Hydrogen Gas During Charging Can Cause Corrosion of Battery Terminals
Batteries can release small amounts of hydrogen gas during charging, which can react with other substances in the environment to create corrosion.
Dissimilar Metals React in the Presence of Moisture to Form Galvanic Corrosion
The reaction between dissimilar metals (like the copper in the cable and the lead in the terminal) can lead to corrosion. Living in a humid or coastal area can accelerate the rate of corrosion due to the presence of moisture and salt in the air.
Battery terminal corrosion can cause battery failure
Corroded battery terminals create electrical resistance, making it harder for current to flow. This can hinder proper battery charging and even reduce the amount of current available to start your engine and run all the electrical accessories.
Leaking battery acid can damage other components
If the corrosion is due to a leaking battery, it might not just damage the terminals. Acid can corrode other nearby components or the battery tray.
What to do if you find battery terminal corrosion
Tools and supplies you need to clean battery terminals and posts
10mm socket and ratchet or 10mm wrench
Protective eye wear and rubber gloves
• Wear protective gloves and safety goggles.

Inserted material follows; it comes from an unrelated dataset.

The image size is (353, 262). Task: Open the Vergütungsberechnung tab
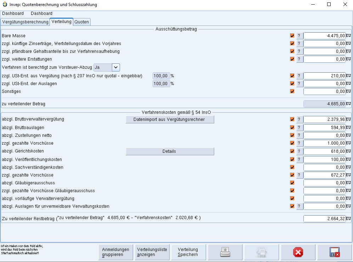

• Disconnect the negative battery terminal. Then disconnect the positive battery terminal
• Use a wire battery brush to clean corrosion off the inside and outside of each terminal and battery post
• Use a rag to wipe off all dirt and corrosion from the top of the battery. Use a mixture of baking soda and hot water to neutralize the battery acid and remove any remaining buildup. Rinse with a wet rag. Discard the rag
• Reconnect the positive battery terminal. Reconnect the negative battery terminal last
• Apply a thin layer of petroleum jelly or a specialized terminal protector to the terminals. This helps prevent future corrosion.
• After cleaning the corrosion, if you still have issues with your vehicle (e.g., it doesn’t start easily, the lights dim, etc.), then you might need to test the battery or have it tested at an automotive shop to determine its health.